3.1 Pipeline 1: Region-Based Segmentation of the Spine

We have evaluated our first pipeline, discussed in Section 2.3.1, on Databases 1, 2, and 4.

3.1.1 Database 1

On Database 1, the application of our region-based flow segmentation method on the edge-enhanced flux-maps yielded an average Dice score of 92.36 $\pm$ 1.34 $%$ . This is comparable to the results of Chu et al. (2015) and Ibragimov et al. (2014), but is not as good as those of Lessmann et al. (2019). The average symmetric surface distance is at 1.14 $\pm$ 0.29 mm, which is better than that of Rasoulian et al. (2013). The average surface distance is 0.99 $\pm$ 0.88 mm, which is comparable to that of the two other techniques, indicating that there is very little bias in the extracted surface position. This is very close to the 2 mm clinical accuracy threshold reported in Cleary (2000). The 95th percentile Hausdorff distance is at 2.90 $\pm$ 1.38 mm, indicating that 95% of the surface extracted is within 2.90 mm of the gold standard surface. Table 1 summarizes the results of using different metrics for this database. Figure 6 shows box plots for the four different metrics used for evaluation across all the subjects in each database.

TABLE 1

TABLE 1. Spine segmentation results reported for Database 1.

FIGURE 6

FIGURE 6. Box-plots for the four different metrics used for evaluation across all the subjects in each database.

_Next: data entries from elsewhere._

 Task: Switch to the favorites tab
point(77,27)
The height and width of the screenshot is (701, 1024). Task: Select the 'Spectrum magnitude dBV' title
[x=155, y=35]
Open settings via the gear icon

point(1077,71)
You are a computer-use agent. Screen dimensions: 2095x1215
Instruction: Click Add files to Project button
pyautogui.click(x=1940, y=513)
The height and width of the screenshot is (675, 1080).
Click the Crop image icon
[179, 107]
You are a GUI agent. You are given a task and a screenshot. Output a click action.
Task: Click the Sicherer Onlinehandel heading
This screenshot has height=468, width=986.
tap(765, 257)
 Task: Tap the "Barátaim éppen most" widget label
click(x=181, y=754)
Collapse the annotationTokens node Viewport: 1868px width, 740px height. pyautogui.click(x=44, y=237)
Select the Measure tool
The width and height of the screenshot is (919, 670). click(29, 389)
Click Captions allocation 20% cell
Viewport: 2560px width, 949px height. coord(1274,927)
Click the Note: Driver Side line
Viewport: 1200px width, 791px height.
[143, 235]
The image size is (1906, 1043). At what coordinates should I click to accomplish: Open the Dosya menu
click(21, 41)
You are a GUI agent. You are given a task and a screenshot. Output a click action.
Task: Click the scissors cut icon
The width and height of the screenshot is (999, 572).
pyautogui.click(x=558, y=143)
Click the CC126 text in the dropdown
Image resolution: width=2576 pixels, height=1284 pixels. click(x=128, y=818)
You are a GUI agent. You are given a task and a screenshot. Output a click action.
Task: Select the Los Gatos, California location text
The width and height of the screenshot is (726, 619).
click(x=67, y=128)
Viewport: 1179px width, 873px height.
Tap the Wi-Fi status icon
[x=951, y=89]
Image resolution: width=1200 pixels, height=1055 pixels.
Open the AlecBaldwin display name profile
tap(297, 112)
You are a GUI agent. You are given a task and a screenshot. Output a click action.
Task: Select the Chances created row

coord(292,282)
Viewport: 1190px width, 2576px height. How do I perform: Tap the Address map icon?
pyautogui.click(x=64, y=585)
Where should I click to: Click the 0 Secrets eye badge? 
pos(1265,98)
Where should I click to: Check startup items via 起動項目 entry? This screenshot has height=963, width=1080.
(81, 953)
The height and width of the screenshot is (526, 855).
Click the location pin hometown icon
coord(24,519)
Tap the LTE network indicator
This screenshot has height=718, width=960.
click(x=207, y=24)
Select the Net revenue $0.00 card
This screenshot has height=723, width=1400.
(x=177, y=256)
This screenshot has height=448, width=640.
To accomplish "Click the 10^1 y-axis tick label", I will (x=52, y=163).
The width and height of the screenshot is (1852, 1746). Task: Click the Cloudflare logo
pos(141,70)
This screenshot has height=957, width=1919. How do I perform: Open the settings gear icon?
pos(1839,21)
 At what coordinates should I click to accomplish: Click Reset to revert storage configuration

Columns show the plots for the four databases with rows depicting the four metrics.

3.1.2 Database 2

We have divided the vertebral region into two groups to report results: the lumbar and thoracic regions, for two reasons. First, this helps with CPU and memory constraints, since the image volume is large. Second, thoracic and lumbar vertebrae have different shapes and varying surrounding properties such as tissue contrast and intensity distributions. Thus, separating the different vertebral regions can help in assessing the quality of the segmentations. Table 2 shows the segmentation results for the thoracic and lumbar regions, and reports the metrics averaged over the entire thoracic and lumbar regions for the CSI database. We report an average Dice score of 94.97 $\pm$ 2.22 $%$ , which is comparable to the results of Lessmann et al. (2019) and is better than the methods of (Hammernik et al., 2015) and (Korez et al., 2015b), with the average symmetric surface distance at 0.41 $\pm$ 0.17 mm. The 95th percentile Hausdorff distance is 2.15 $\pm$ 1.20 mm, while the average surface distance is 0.35 $\pm$ 0.20 mm.

TABLE 2

TABLE 2. Spine segmentation results reported for Database 2: CSI database.

3.1.3 Database 4

We evaluate our method on 43 subjects from the VerSe database (see Section 2.1.4). We report a mean Dice score of 84.90 $\pm$ 7.53 $%$ , ASSD: 1.39 $\pm$ 0.65 mm, ASD: 1.37 $\pm$ 0.64 mm, and HD95: 5.64 $\pm$ 2.38 mm. We refer the reader to the Challenge paper by Sekuboyina et al. (2020) for the tabulated results (Table 3) from the eleven participating groups. The best performing methods have a mean Dice score performance on the public dataset of: Payer C. (90.90 $%$ ), Chen M. (93.01 $%$ ), Lessmann N. (85.08 $%$ ), Hu Y. (84.07 $%$ ), Sekuboyina A. (83.06 $%$ ), Jiang T. (82.70 $%$ ), Dong Y. (76.74 $%$ ), Wang X. (71.88 $%$ ), Amiranashvili T. (67.02 $%$ ), and Brown K. (62.69 $%$ ). We note that our results are not directly comparable to those of the methods proposed by the participating teams. Those teams evaluated their methods on the full test set, which included challenging cases, whereas in our evaluation we excluded the low dose cases using our SNR selection criterion. At the same time, for our method the results are reported on a combination of images from the training, validation and test sets, since our method does not have a training phase. For the participating teams the reported results are on images from the test set only.

TABLE 3

TABLE 3. Spine segmentation results reported for Database 3.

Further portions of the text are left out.